How to Manage a Sloping Garden

Sloping Garden

When one considers the enormous, but entirely worthwhile effort which has to be put into giving a flat garden the invaluable interest of contours, anyone with a sloping site should bless his lucky stars — or the ice age. Because there is no doubt that the visual and actual movement offered by banks, steps and ramps adds immeasurably to a garden. Nevertheless, as in everything, all is not light and joy; maintenance can be difficult and access complicated. Yet if the situation is taken from the first as being essentially desirable, it almost certainly will become so.

The ideal site, of course, is one which falls from the house to the south or south-west. Such spots catch all the sun and, what is often most important, warm up early in spring. The fact that the house is to the north and somewhat higher conveniently provides protection from the coldest quarters as well. Keen gardeners moving house could do worse than to search for such a position. Any place with these advantages must capitalise upon them: sun-loving Mediterranean plants on the terrace, tender climbers (relative to the part of the country concerned) on the house.

It would be immoral not to use such opportunities to extend the usual range of plants seen.

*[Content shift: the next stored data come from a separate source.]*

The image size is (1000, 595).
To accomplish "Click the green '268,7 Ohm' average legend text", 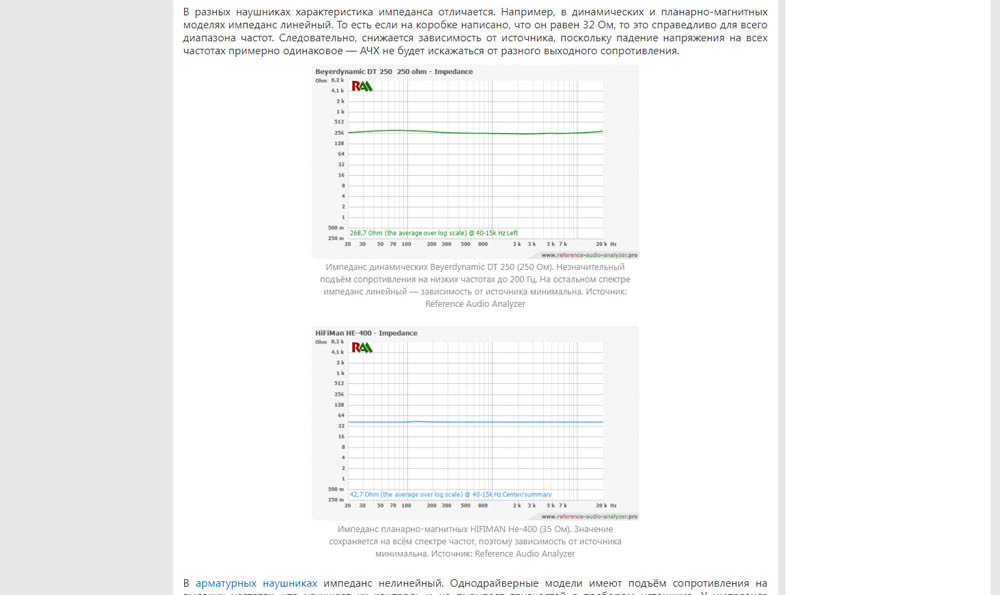I will [433, 232].
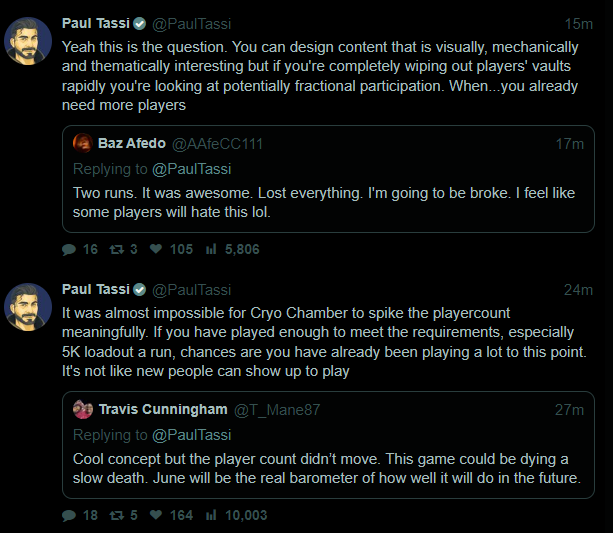Like the tweet with 105 likes
Screen dimensions: 613x533
[x=157, y=249]
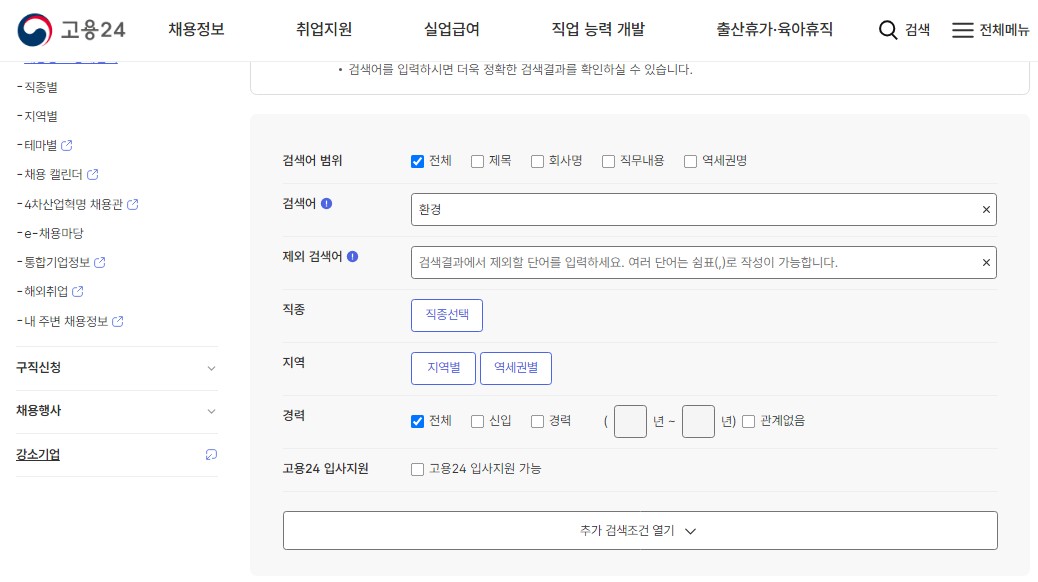The image size is (1038, 582).
Task: Click the refresh icon next to 강소기업
Action: (210, 454)
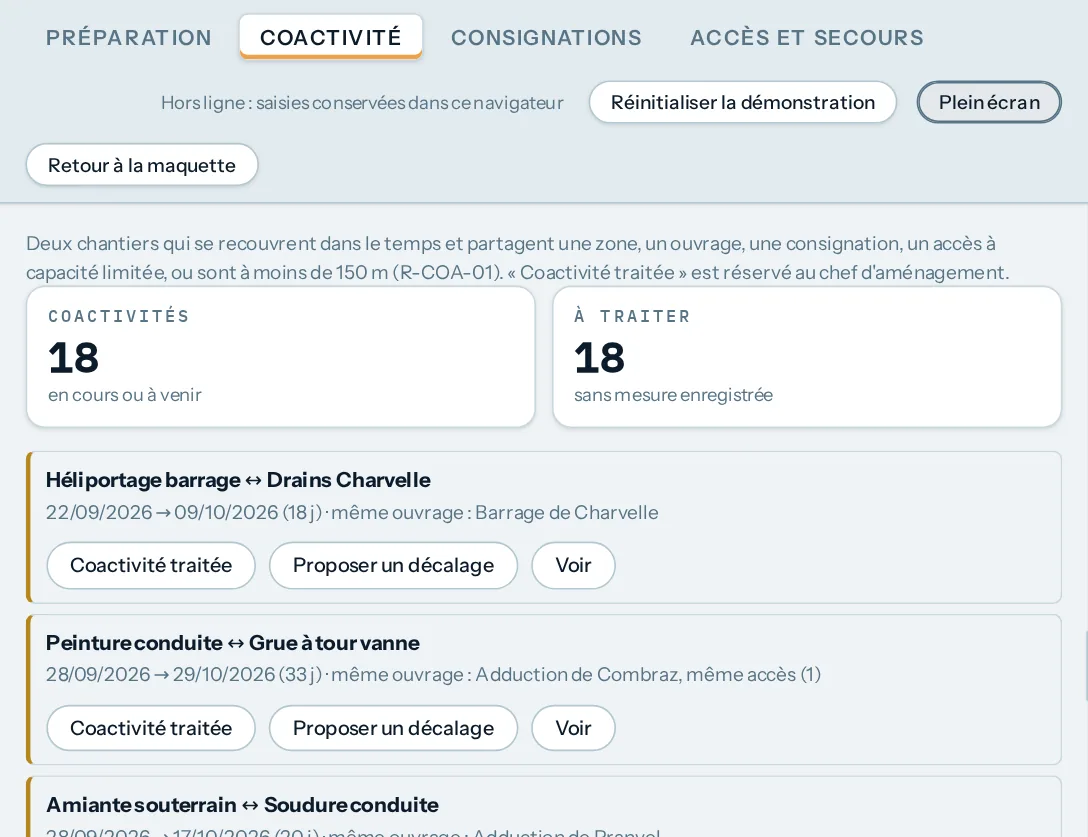
Task: Propose a décalage for Héliportage barrage
Action: click(393, 566)
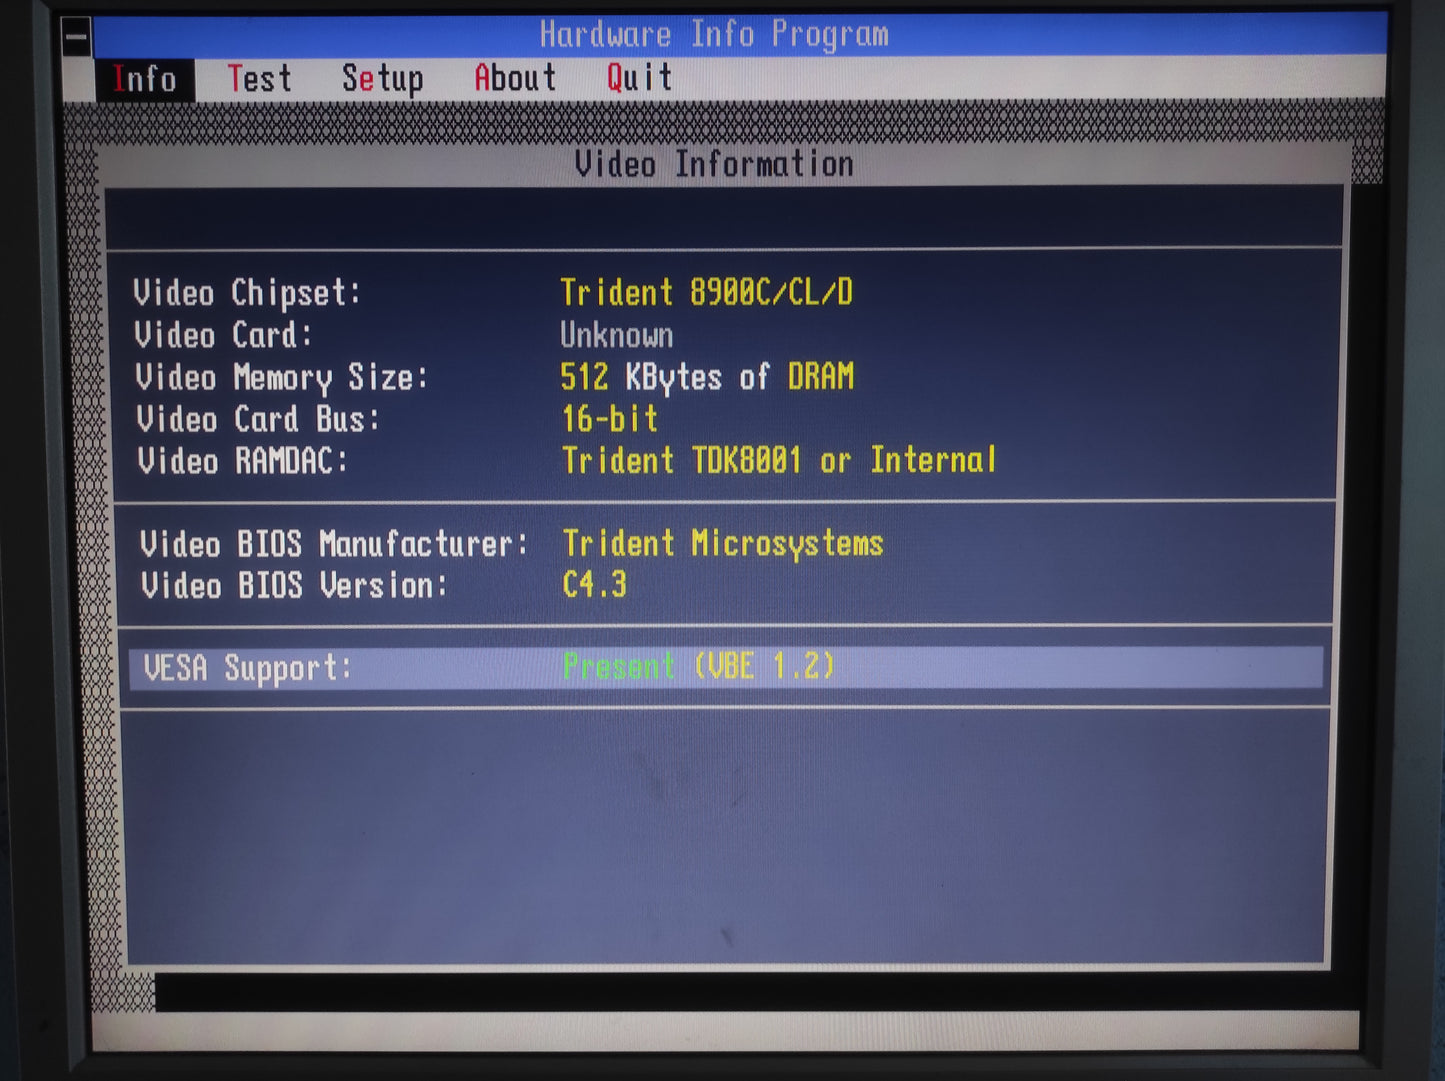Click the Hardware Info Program title bar
Viewport: 1445px width, 1081px height.
[713, 35]
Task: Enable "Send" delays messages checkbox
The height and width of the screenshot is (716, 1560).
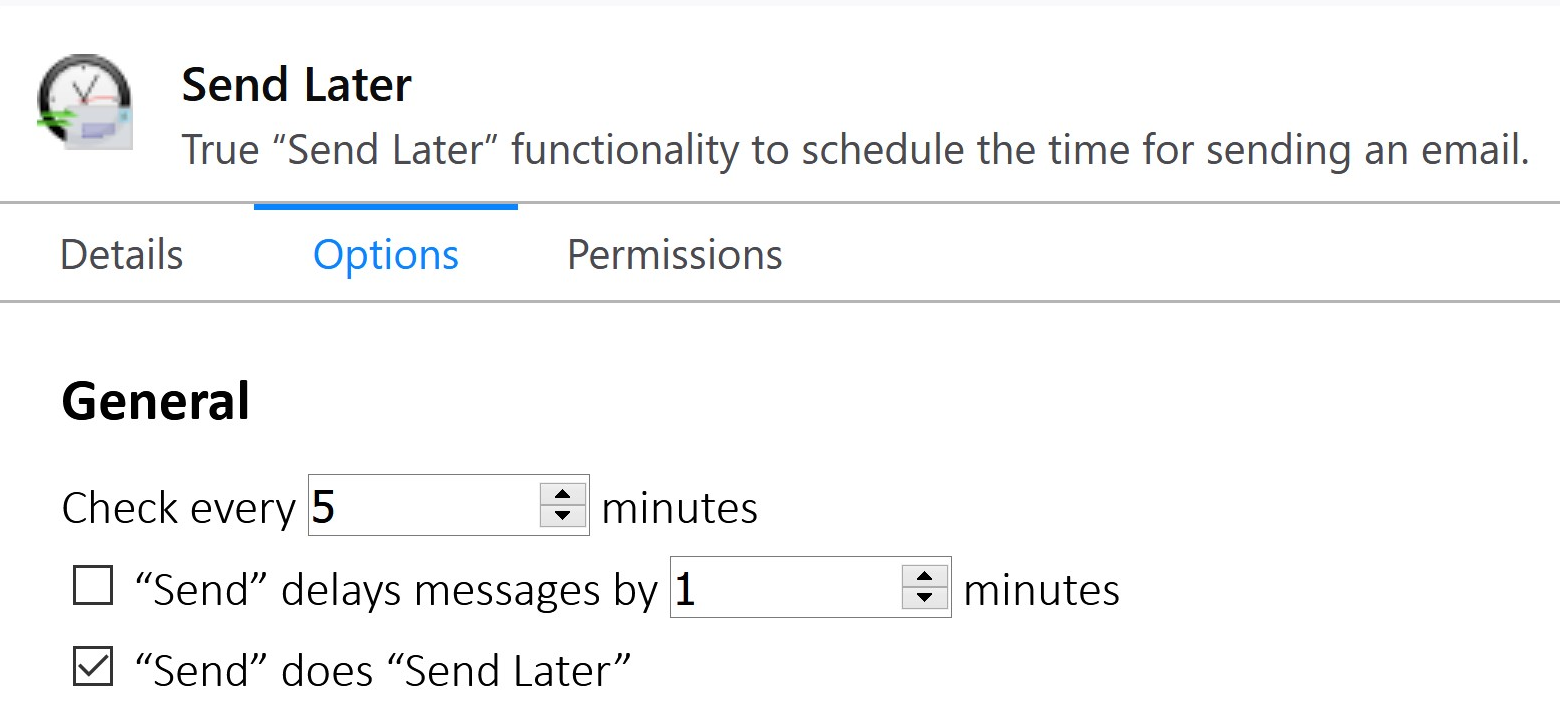Action: (x=93, y=587)
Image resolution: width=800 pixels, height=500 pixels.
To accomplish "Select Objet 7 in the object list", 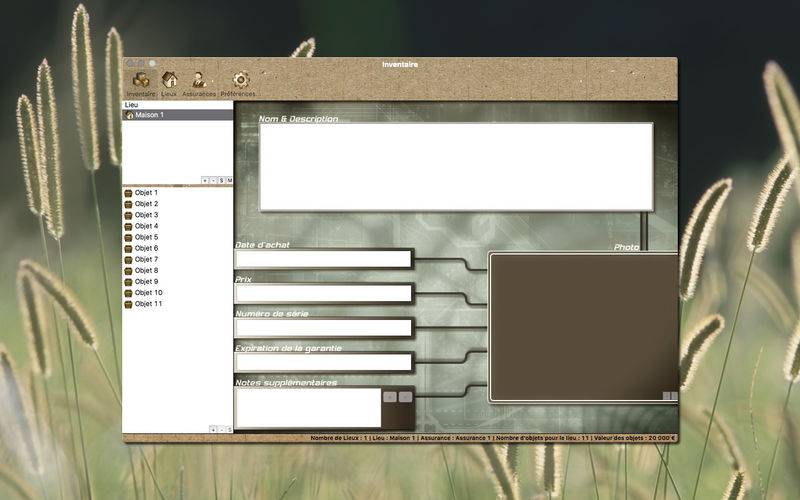I will point(147,259).
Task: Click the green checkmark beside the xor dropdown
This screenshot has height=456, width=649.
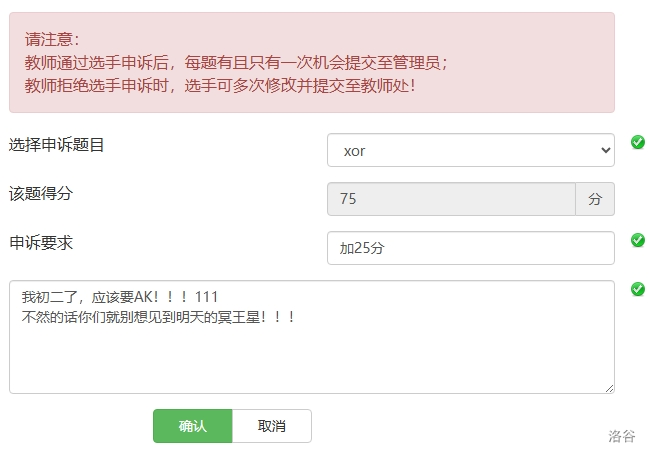Action: tap(638, 143)
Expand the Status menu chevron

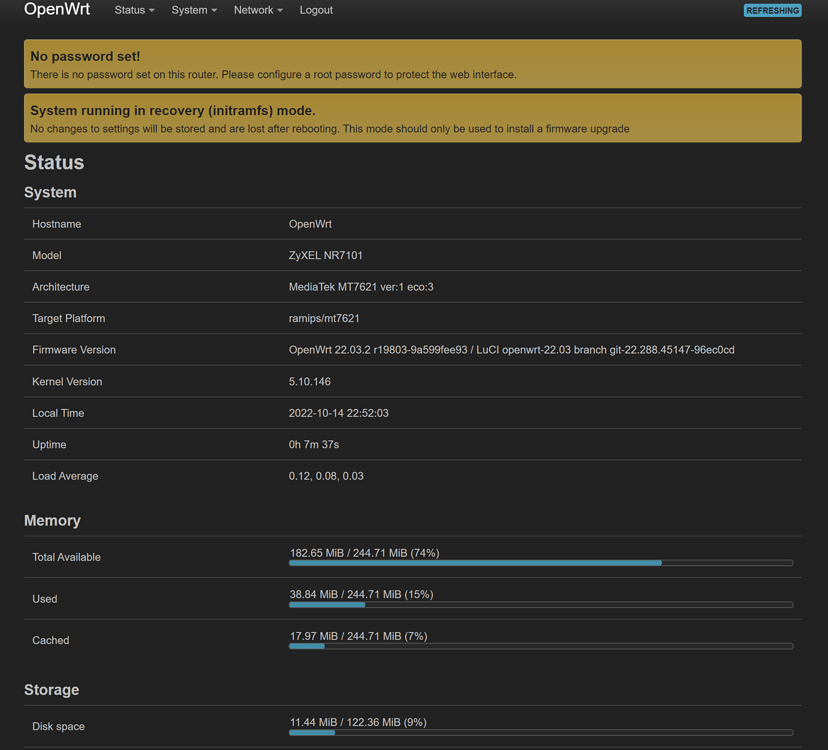[151, 11]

Associated with this type of site is the likelihood of a worthwhile view stretching out below and ahead. This in turn causes problems of exposure to every wind which blows from the open quarter. Keeping the view or protecting the place are not easily reconcilable. Fortunately the choice is not usually so absolutely black and white, but if it has to be taken the balance is best made in favour of the view, finding plants which accept the conditions. Happily this is not really difficult. Exposed sites are discussed further in a separate section.

 

Problems of Cultivation

how to manage sloping gardens As with any site an early decision has to be made concerning the amount of ground to be actually cultivated, whether this is for flower borders or vegetables. On sloping terrain the decision is especially vital for while it is not difficult to find good plants to cover banks permanently it is not reasonable to expect frequently to dig or hoe any slope of more than a one in ten incline. Even this is much steeper than desirable. The disadvantages are obvious. Apart from the physical difficulties of actually doing the work, soil is washed down the slope during periods of heavy rain and, much more insidiously, there is a continual leaching of plant foods from the upper part of the piece of ground to the lower. If the slope does not end here there is then a continual nagging pain: the knowledge that one is fertilising next door’s garden. Few things could be more maddening — especially if their vegetables are recognisably better. Small things, such as running rows along the contours, rather than up and down the slope, and digging similarly help to prevent serious run off, but can only be taken as something of a cosmetic palliative.

 

Terracing

The answer is obvious: to terrace.

Only the expense and effort has prevented the statement being made earlier. But the nettle has to be grasped, perhaps literally. The days are well past when a couple of local men would dig away for half a winter at little cost; today has brought in their stead a JCB excavator which can remove most of the garden in a day. Such aids, employed with care, make the problems of terracing much less daunting. A skilled operator can work one of these dinosaur-like creatures as delicately as one can wish, but it is vital that he knows exactly what is required. Vital, too, is care with established trees. Everyone knows that excess root damage will weaken and even kill a tree but less care is often given to ensuring that none of the trunk is buried when earth moving takes place. If the level of soil is to be raised and a mature tree kept, it will need its own surrounding retaining wall to maintain the same soil level.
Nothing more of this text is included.